Jeudi 9 juin, l’Autorité de la concurrence a dit non à la demande de Canal Plus de l’autoriser à acquérir les droits de distribution exclusive de toute chaîne premium indépendante relevant de la thématique sportive, dans le but de conclure un contrat de distribution exclusive des chaînes beIN Sports.
Cette demande était, en effet, soumise à une levée de l’injonction n° 4(a) prononcée en 2012 dans le cadre de la prise de contrôle de TPS et CanalSatellite par Canal Plus. Or, l’Autorité considère que « les circonstances de droit ou de fait n’ont pas été modifiées de manière significative depuis la décision de 2012 » pour l’autoriser (position dominante de Canal Plus sur le marché amont de l’acquisition de droits sportifs et le marché aval de la distribution de services de télévision payante). En outre, l’Autorité estime, en accord avec le CSA, que tout aménagement isolé de l’injonction n° 4(a) risque de mettre en péril l’effet utile de l’ensemble des mesures prononcées en 2012, dont l’Autorité est soucieuse de préserver la cohérence et l’efficacité.
L’Autorité va mener, au cours des douze prochains mois, un travail approfondi en concertation avec tous les acteurs, pour réexaminer l’ensemble des injonctions imposées en 2012 et définir un cadre clair et prévisible pour la période 2017-2022.
Malgré les arguments avancés par le groupe Canal Plus et les concessions faites par ce dernier, l’Autorité de la concurrence a refusé de lever l’interdiction faite en 2012 à la chaîne cryptée de distribuer une chaîne sportive premium, empêchant de facto la signature du partenariat annoncé en février.
Dans un communiqué publié sur son site, Canal Plus, qui comptait sur ce rapprochement pour renforcer son offre sportive, a annoncé qu’il « devra donc travailler sur d’autres solutions pour faire cesser les pertes des chaînes françaises CANAL+ ».
Parmi ses arguments, le groupe avait souligné une évolution du marché concurrentiel avec l’émergence de nouveaux acteurs comme Altice, qui a remporté les droits de la Premier League anglaise. Toutefois, le Président de l’Autorité, Bruno Lasserre considère qu’il s’agit, pour le moment, d’une initiative « isolée ».
Néanmoins, cette décision n’est pas définitive dès lors que les injonctions prennent fin en 2017, et qu’une large discussion va s’ouvrir avec le régulateur afin de redéfinir le cadre dans lequel Canal+ évolue. Dans une interview pour Le Figaro, Bruno Lasserre a annoncé « nous rendrons nos conclusions au plus tard le 23 juin 2017 », ajoutant « la décision qui est prise aujourd’hui de ne pas laisser Canal + distribuer beIN Sports en exclusivité est d’autant moins grave que le groupe pourra tout renégocier d’ici à un an ».

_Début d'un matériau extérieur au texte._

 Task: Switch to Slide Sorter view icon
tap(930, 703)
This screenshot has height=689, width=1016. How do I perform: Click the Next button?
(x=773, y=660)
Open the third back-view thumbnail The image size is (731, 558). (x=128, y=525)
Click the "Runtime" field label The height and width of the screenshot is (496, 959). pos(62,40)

En attendant, Vincent Bolloré compte continuer à réduire les coûts de Canal + pour redresser la chaîne, réduire ses plages gratuites, mais aussi regagner des clients en segmentant davantage les offres d’abonnement. Par ailleurs, le groupe mise beaucoup sur ses trois chaînes gratuites de la TNT, D8, D17 et iTélé, bientôt renommées C8, CStar et CNews avec l’accord du Conseil supérieur de l’audiovisuel, obtenu jeudi 9 juin. Enfin, le déploiement du service de vidéo à la demande par abonnement (SVOD) de Vivendi doit s’accélérer : baptisé « Watch », ce projet devrait être lancé en fin d’année. La stratégie du groupe Vivendi est bel et bien basée sur la convergence.
De son côté, BeIN Sports, confronté à de lourdes pertes (environ 200 millions d’euros par an en France), a fait part de son désarroi suite à la décision de l’Autorité : « Nous ne partageons pas l’analyse de l’Autorité qui ne tient pas compte des enjeux de développement de BeIN Sports ». Le groupe va maintenant devoir renégocier ses accords de distribution avec les opérateurs de télécommunications, qui arrivent à échéance cet été.